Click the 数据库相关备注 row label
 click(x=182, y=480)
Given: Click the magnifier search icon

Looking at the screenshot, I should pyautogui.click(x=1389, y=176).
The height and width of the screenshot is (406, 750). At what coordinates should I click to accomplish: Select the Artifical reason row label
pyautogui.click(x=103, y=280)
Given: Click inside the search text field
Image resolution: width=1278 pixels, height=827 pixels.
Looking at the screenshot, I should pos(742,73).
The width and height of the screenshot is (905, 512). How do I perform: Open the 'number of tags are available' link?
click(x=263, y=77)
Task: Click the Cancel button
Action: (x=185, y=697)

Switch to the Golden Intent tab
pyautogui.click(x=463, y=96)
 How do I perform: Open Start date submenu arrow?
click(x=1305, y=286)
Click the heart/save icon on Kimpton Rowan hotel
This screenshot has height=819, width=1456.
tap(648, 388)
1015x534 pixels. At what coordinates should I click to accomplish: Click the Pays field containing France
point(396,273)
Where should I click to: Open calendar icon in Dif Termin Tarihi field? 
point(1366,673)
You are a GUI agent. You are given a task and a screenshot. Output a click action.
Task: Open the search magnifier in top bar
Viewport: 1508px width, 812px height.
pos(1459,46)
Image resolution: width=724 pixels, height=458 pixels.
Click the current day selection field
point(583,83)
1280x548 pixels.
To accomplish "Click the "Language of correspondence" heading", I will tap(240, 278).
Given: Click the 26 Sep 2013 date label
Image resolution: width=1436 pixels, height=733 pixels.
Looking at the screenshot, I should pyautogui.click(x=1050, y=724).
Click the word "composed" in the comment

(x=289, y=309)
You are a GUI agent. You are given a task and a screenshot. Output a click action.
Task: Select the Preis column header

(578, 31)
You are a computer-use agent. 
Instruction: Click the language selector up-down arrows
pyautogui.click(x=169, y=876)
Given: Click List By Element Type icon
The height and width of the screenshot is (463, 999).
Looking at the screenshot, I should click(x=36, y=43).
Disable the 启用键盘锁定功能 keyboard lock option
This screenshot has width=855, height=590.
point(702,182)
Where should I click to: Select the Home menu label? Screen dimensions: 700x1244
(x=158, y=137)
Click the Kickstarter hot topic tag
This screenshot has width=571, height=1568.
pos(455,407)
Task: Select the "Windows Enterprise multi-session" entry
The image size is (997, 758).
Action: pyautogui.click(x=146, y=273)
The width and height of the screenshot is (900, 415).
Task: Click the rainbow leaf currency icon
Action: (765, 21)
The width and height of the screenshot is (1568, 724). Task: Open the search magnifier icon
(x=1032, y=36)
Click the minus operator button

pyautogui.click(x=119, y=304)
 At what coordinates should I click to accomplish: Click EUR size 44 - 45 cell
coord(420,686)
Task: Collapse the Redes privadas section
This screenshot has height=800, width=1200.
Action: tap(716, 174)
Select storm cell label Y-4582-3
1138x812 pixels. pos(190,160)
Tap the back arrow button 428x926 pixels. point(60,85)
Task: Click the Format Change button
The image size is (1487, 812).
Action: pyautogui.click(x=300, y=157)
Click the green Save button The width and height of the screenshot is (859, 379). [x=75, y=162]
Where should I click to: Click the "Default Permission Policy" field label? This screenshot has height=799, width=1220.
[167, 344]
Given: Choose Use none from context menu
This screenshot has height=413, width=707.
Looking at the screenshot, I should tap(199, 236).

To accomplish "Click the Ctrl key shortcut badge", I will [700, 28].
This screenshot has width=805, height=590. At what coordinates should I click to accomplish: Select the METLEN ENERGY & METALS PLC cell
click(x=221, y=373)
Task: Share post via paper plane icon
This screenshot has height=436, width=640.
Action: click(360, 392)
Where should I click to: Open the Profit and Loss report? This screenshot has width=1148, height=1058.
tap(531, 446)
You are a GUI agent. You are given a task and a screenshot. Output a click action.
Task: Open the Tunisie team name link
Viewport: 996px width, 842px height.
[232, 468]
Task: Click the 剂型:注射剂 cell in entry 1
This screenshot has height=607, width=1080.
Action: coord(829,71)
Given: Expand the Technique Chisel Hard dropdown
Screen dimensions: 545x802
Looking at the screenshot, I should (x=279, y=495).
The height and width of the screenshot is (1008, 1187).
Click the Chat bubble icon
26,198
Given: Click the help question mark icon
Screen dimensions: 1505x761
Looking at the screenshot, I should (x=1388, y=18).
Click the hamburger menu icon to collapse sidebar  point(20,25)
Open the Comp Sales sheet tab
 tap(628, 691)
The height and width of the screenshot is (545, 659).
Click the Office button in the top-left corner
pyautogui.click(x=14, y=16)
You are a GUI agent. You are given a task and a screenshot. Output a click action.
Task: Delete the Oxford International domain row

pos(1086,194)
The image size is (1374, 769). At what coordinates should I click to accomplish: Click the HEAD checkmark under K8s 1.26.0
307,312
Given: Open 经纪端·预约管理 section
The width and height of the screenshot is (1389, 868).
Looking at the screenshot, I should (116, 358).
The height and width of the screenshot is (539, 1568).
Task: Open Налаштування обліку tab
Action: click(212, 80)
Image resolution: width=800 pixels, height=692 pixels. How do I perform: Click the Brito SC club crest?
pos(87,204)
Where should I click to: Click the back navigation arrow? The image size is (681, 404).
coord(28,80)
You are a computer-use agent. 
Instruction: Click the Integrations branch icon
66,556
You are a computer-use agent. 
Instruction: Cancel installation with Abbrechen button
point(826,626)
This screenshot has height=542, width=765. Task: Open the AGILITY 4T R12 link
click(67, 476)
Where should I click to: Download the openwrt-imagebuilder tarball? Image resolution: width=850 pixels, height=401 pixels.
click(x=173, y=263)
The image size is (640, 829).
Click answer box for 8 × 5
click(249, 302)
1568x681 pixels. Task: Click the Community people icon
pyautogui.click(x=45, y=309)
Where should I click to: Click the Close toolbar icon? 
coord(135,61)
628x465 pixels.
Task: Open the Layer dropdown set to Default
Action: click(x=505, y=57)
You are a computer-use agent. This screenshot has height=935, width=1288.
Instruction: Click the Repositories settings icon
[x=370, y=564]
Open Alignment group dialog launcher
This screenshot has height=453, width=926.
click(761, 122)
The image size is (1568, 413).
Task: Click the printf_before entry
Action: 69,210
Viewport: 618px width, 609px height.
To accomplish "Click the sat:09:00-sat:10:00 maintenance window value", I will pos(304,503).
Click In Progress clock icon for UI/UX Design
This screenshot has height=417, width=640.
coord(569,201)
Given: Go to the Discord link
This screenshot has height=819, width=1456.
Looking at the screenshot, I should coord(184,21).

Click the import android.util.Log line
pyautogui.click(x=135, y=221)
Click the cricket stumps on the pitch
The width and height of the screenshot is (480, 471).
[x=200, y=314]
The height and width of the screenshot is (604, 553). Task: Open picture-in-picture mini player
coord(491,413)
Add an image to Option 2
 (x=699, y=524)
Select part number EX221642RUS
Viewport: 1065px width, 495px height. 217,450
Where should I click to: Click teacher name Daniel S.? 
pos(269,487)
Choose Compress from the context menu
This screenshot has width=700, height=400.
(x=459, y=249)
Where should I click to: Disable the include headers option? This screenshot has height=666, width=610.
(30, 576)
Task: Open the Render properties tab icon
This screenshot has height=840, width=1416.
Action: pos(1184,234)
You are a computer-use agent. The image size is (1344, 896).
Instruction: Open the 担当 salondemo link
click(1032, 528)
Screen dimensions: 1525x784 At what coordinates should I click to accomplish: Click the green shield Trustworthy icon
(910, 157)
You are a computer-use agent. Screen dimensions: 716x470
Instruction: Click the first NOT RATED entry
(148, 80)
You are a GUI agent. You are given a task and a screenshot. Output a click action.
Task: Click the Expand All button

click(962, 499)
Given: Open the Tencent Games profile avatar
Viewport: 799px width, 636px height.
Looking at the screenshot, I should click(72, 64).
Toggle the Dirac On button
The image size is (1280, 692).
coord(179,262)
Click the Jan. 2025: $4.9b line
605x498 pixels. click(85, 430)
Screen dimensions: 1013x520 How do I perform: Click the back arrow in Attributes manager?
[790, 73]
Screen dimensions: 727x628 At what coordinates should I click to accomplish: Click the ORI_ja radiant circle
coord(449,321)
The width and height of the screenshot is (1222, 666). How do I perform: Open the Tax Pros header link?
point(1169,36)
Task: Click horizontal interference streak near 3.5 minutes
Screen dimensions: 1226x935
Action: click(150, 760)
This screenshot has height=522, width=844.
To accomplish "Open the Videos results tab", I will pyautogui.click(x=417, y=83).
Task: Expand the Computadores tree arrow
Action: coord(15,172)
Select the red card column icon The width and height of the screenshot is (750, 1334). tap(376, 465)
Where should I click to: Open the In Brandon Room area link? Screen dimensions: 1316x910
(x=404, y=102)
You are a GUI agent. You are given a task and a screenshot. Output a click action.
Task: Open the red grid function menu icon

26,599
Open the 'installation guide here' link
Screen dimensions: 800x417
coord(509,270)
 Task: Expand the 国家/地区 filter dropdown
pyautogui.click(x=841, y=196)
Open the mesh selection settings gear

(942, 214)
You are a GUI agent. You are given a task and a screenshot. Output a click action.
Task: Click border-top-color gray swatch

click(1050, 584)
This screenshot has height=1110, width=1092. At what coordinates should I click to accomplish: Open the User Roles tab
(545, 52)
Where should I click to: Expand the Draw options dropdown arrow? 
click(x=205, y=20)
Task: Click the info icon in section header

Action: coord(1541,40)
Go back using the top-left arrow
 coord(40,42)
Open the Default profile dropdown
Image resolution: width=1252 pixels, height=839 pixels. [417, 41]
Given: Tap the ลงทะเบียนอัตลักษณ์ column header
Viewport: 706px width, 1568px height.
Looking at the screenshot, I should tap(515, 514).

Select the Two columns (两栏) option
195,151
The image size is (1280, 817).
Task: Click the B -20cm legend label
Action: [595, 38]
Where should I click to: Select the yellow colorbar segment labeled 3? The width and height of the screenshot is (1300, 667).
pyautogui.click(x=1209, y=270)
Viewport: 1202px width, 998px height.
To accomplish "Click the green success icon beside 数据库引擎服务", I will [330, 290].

....

Using the data above, reproduce exactly the lines between those holding "Click the Jan. 2025: $4.9b line" and "Viewport: 1202px width, 998px height.", inclusive, and no others.

Click the Jan. 2025: $4.9b line
605x498 pixels. click(85, 430)
Screen dimensions: 1013x520 How do I perform: Click the back arrow in Attributes manager?
[790, 73]
Screen dimensions: 727x628 At what coordinates should I click to accomplish: Click the ORI_ja radiant circle
coord(449,321)
The width and height of the screenshot is (1222, 666). How do I perform: Open the Tax Pros header link?
point(1169,36)
Task: Click horizontal interference streak near 3.5 minutes
Screen dimensions: 1226x935
Action: click(150, 760)
This screenshot has height=522, width=844.
To accomplish "Open the Videos results tab", I will pyautogui.click(x=417, y=83).
Task: Expand the Computadores tree arrow
Action: coord(15,172)
Select the red card column icon The width and height of the screenshot is (750, 1334). tap(376, 465)
Where should I click to: Open the In Brandon Room area link? Screen dimensions: 1316x910
(x=404, y=102)
You are a GUI agent. You are given a task and a screenshot. Output a click action.
Task: Open the red grid function menu icon

26,599
Open the 'installation guide here' link
Screen dimensions: 800x417
coord(509,270)
 Task: Expand the 国家/地区 filter dropdown
pyautogui.click(x=841, y=196)
Open the mesh selection settings gear

(942, 214)
You are a GUI agent. You are given a task and a screenshot. Output a click action.
Task: Click border-top-color gray swatch

click(1050, 584)
This screenshot has height=1110, width=1092. At what coordinates should I click to accomplish: Open the User Roles tab
(545, 52)
Where should I click to: Expand the Draw options dropdown arrow? 
click(x=205, y=20)
Task: Click the info icon in section header

Action: coord(1541,40)
Go back using the top-left arrow
 coord(40,42)
Open the Default profile dropdown
Image resolution: width=1252 pixels, height=839 pixels. [417, 41]
Given: Tap the ลงทะเบียนอัตลักษณ์ column header
Viewport: 706px width, 1568px height.
Looking at the screenshot, I should tap(515, 514).

Select the Two columns (两栏) option
195,151
The image size is (1280, 817).
Task: Click the B -20cm legend label
Action: [595, 38]
Where should I click to: Select the yellow colorbar segment labeled 3? The width and height of the screenshot is (1300, 667).
pyautogui.click(x=1209, y=270)
Viewport: 1202px width, 998px height.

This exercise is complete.